__WHAT YOU SHOULD DO__.
Starting at the line that contains "Viewport: 333px width, 143px height." and ending at the line that contains "Tap the green", the lines below are to be given again exactly, with nothing added.

[Collected data]
§ §
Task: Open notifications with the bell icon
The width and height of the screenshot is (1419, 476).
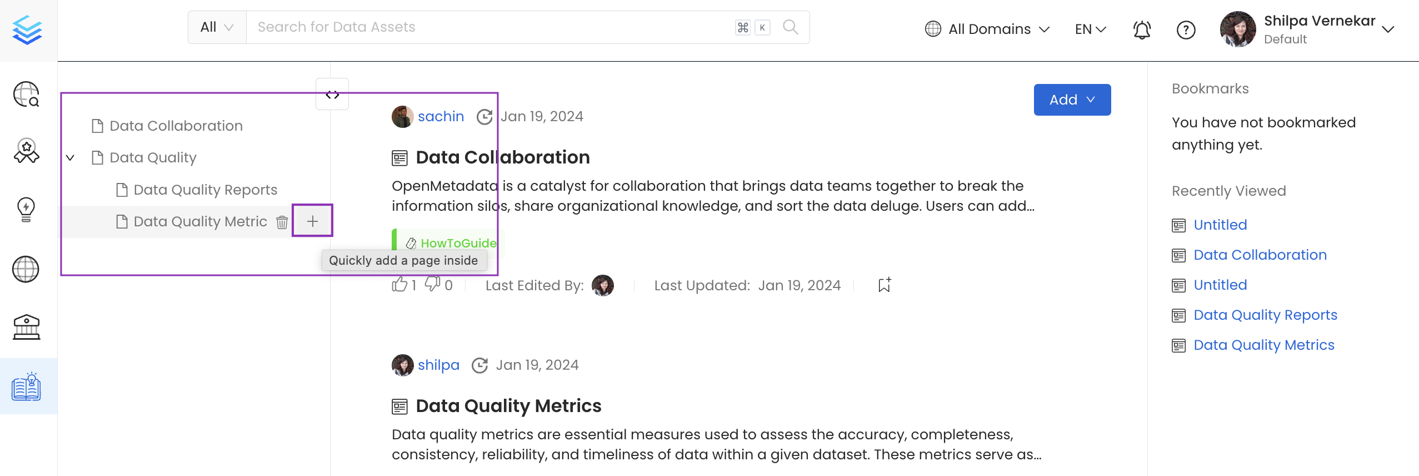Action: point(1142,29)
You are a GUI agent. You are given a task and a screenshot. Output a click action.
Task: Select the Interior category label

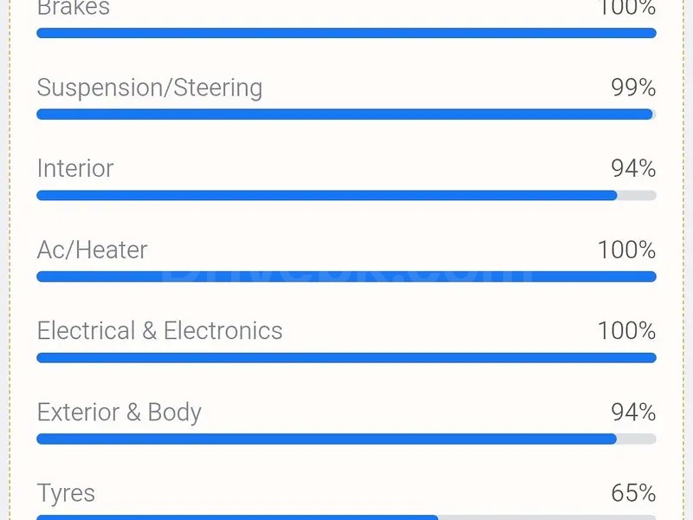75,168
§ §
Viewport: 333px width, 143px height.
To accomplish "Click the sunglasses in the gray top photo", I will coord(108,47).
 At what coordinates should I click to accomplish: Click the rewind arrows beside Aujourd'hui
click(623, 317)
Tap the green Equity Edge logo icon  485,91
§ §
__RESULT OF THIS TASK__.
Viewport: 333px width, 143px height.
To accomplish "Click the sunglasses in the gray top photo", I will coord(108,47).
 At what coordinates should I click to accomplish: Click the rewind arrows beside Aujourd'hui
click(623, 317)
Tap the green Equity Edge logo icon  485,91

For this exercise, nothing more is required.